Judge Who Set Aside $100 Million Award Against BP Went On Junket Partially Funded By The Company
In 2008, U.S. District Judge Kenneth M. Hoyt attended a three-day long program in Sedona, Arizona hosted by the George Mason Law & Economic Center (LEC), a non-profit organization that has drawn fire for hosting judicial conferences funded in part by big oil and other corporate entities that appear in court before federal judges. LEC has traditionally used the funding to pay for judges' airfare, meals and hotel accommodations, which are often at posh resorts.
Three years ago, federal Judge Andrew Kleinfeld got into hot water after reducing the penalty against Exxon Mobil for the Valdez oil spill when it came out that he had taken trips with LEC that were partially funded by Exxon.
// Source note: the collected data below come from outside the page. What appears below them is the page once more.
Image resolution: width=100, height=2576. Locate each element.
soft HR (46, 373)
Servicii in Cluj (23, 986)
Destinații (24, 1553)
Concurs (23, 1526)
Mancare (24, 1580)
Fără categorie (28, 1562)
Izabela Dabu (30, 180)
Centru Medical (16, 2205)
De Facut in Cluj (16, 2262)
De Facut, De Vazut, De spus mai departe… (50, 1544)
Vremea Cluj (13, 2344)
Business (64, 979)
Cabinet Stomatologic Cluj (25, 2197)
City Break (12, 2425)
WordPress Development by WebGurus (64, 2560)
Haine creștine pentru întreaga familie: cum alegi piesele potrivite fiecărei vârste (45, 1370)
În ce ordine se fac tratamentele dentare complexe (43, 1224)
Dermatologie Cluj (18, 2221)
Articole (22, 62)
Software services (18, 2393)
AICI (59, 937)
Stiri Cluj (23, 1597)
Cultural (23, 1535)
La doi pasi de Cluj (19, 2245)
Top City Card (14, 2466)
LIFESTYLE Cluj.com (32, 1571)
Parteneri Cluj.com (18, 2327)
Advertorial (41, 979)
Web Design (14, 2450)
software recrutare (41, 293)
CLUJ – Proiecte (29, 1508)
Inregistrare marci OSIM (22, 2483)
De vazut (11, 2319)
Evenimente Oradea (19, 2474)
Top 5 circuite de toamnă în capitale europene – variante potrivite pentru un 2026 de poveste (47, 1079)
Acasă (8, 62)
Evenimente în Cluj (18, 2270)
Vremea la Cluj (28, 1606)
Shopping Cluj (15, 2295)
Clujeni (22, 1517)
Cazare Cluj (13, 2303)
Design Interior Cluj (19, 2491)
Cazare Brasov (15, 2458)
LEC, which is loosely affiliated with George Mason University's law school in Virginia, has maintained that it adheres to all legal and ethical rules and that its seminars are purely for educational purposes.
Hoyt's deputy clerk, Diane Palacios, tells Hair Balls that Hoyt has declined to comment.
When news of Hoyt's ruling hit the papers on Tuesday, Hair Balls dialed up Hoyt's financial disclosure report for 2008, the most recent year readily available. Under reimbursements, Hoyt listed a LEC seminar that he attended in July. Next, we pulled up who funded the seminar, which must be reported to the federal judiciary. There, on page 63, we saw that the seminar Hoyt attended was held in Sedona and that BP America was among the funders.
Watchdog groups in the past have accused LEC of influencing judges' opinions with pro-business-interest educational seminars. At the very least, critics have argued, the appearance of a conflict of interest threatens to undermine judicial integrity.
This does not, however, mean that Hoyt was improperly influenced. The seminar he attended was a year before he was put on the BP case and it was about Abraham Lincoln, far less suspicious-looking than if he had attended one of LEC's lectures on environmental issues or negligence, strict liability and causation.
LEC additionally claims that judges who attend its programs do not meet the standard for recusal, citing on its website a federal court decision which states that a judge who attended a similar junket did not have to step down "from a case involving a corporation that had contributed between 3 to 6 percent" of the funding for the program "because no one could reasonably doubt the judge's impartiality in the case."
Now, we're not saying that a judge can't go learn about ol' Honest Abe, but if we were the refinery workers who just had $100 million yanked away from them by a judge who got an all-expense paid trip to Sedona, funded in part by BP, we can't say we'd be all that pleased. At the very least the plaintiffs might wish that they had the chance to pay for a trip for the judge, too.